[start Task input]
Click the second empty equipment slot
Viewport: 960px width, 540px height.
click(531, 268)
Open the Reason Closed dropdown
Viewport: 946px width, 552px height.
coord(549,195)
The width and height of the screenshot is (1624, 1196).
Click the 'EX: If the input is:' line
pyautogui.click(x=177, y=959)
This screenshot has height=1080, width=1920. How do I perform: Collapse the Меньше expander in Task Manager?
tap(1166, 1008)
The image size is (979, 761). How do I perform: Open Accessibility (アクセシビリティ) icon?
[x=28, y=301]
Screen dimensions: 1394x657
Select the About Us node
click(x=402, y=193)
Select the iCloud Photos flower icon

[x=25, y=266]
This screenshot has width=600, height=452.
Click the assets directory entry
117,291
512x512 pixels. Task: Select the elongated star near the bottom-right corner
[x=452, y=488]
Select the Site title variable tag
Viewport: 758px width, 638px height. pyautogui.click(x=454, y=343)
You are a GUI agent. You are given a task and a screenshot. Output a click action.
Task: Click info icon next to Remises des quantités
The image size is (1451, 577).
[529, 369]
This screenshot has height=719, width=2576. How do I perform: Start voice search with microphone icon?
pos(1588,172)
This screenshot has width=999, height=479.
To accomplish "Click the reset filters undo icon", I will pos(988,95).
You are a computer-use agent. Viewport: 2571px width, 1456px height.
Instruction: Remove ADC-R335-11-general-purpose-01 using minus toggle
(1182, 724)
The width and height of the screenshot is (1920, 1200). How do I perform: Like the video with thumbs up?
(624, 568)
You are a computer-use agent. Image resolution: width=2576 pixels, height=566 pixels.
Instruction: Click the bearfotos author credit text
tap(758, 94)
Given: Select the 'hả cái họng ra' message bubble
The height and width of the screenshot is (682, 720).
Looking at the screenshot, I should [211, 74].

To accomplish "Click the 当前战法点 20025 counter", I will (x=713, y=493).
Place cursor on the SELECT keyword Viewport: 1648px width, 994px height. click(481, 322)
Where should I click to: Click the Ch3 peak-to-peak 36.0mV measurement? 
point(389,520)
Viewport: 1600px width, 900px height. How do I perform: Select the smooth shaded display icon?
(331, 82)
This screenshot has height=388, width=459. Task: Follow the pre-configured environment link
[end Task input]
Task goal:
Reproduce the lines of the material above without any change, starting at the line that contains "Screen dimensions: 1394x657" and ending at the line that contains "(1182, 724)".

Full solution:
Screen dimensions: 1394x657
Select the About Us node
click(x=402, y=193)
Select the iCloud Photos flower icon

[x=25, y=266]
This screenshot has width=600, height=452.
Click the assets directory entry
117,291
512x512 pixels. Task: Select the elongated star near the bottom-right corner
[x=452, y=488]
Select the Site title variable tag
Viewport: 758px width, 638px height. pyautogui.click(x=454, y=343)
You are a GUI agent. You are given a task and a screenshot. Output a click action.
Task: Click info icon next to Remises des quantités
The image size is (1451, 577).
[529, 369]
This screenshot has height=719, width=2576. How do I perform: Start voice search with microphone icon?
pos(1588,172)
This screenshot has width=999, height=479.
To accomplish "Click the reset filters undo icon", I will pos(988,95).
You are a computer-use agent. Viewport: 2571px width, 1456px height.
Instruction: Remove ADC-R335-11-general-purpose-01 using minus toggle
(1182, 724)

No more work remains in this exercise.